Texto =>
>>>

Home

Cultura

Artículo

Algunos de los asistentes habituales a las tertulias de la Cueva: Gabriel García Márquez, Pepe Dominguín, Alejandro Obregón y Álvaro Cepeda Samudio (abajo) en 1971

GABO

En La Cueva

El mito del Grupo de Barranquilla ha a acompañado a sus integrantes desde los 60. Pero ellos siempre negaron su existencia.

Armando Benedetti Jimeno*
3 de marzo de 2007

El primer capítulo del libro de Heriberto Fiorillo** se titula "Un grupo al que no le gustaban los grupos". Y es verdad, no le gustaban. Tal vez por eso se cuidaron muy escrupulosamente de que no existiera uno.

<<<

Datos proporcionados =>
>>>

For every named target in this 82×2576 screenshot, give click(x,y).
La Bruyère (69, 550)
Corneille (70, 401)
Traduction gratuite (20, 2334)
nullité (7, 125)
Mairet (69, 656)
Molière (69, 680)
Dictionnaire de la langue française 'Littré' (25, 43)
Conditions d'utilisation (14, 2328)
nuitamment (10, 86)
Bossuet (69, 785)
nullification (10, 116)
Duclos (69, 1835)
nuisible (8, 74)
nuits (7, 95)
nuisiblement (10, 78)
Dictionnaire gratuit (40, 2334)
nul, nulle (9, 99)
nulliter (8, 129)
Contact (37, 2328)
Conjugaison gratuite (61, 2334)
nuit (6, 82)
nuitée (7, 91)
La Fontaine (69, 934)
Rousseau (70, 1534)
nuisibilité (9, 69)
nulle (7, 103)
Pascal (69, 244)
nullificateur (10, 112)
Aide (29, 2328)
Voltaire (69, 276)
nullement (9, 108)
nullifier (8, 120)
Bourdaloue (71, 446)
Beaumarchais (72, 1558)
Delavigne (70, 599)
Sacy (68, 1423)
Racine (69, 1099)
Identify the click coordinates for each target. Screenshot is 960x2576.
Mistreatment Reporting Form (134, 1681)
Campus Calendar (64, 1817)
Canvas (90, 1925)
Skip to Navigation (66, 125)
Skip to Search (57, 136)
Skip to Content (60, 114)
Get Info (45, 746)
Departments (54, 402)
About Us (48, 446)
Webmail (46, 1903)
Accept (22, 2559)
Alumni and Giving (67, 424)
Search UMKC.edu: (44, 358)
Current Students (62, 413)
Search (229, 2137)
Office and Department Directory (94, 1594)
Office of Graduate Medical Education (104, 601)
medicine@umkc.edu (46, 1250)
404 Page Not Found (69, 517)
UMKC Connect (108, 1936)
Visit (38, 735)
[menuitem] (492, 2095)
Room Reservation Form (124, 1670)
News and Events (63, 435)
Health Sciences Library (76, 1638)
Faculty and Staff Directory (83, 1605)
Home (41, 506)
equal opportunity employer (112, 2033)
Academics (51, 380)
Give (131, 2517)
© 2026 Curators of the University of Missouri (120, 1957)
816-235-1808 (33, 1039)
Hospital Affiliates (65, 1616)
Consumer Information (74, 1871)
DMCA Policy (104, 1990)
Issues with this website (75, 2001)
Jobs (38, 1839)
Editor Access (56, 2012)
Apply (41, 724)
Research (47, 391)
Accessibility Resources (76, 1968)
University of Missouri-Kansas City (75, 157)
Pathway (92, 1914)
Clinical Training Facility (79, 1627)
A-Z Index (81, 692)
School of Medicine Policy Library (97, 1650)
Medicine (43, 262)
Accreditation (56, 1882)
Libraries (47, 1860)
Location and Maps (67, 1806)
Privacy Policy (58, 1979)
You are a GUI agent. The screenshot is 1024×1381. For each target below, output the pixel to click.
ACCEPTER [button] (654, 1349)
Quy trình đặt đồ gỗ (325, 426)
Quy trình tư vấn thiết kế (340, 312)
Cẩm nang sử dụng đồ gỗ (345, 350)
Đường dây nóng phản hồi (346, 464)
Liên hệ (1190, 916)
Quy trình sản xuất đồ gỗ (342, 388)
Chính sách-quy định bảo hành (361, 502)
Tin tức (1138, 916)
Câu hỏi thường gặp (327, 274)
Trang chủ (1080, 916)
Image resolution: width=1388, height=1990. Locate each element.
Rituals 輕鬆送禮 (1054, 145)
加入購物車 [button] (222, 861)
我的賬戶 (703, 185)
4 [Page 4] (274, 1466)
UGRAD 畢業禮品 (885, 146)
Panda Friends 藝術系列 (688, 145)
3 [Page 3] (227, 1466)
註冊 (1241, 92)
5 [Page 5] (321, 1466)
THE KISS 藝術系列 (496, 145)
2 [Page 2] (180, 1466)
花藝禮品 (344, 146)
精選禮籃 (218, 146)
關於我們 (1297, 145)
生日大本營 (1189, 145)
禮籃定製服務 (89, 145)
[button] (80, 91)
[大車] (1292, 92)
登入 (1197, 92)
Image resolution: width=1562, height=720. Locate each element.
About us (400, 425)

<<<

Tarea asignada 1 =>
Sustituye "tertulias" por "reuniones" en el fragmento del artículo sobre el Grupo de Barranquilla que va desde "Algunos de los" hasta "no existiera uno.", ambos incluidos, y escribe ese fragmento completo.
Tarea asignada 2 =>
Reúne todas las líneas del listado en las que aparezca la palabra "Library".

Respuesta completa 1 =>
Algunos de los asistentes habituales a las reuniones de la Cueva: Gabriel García Márquez, Pepe Dominguín, Alejandro Obregón y Álvaro Cepeda Samudio (abajo) en 1971

GABO

En La Cueva

El mito del Grupo de Barranquilla ha a acompañado a sus integrantes desde los 60. Pero ellos siempre negaron su existencia.

Armando Benedetti Jimeno*
3 de marzo de 2007

El primer capítulo del libro de Heriberto Fiorillo** se titula "Un grupo al que no le gustaban los grupos". Y es verdad, no le gustaban. Tal vez por eso se cuidaron muy escrupulosamente de que no existiera uno.

Respuesta completa 2 =>
Health Sciences Library (76, 1638)
School of Medicine Policy Library (97, 1650)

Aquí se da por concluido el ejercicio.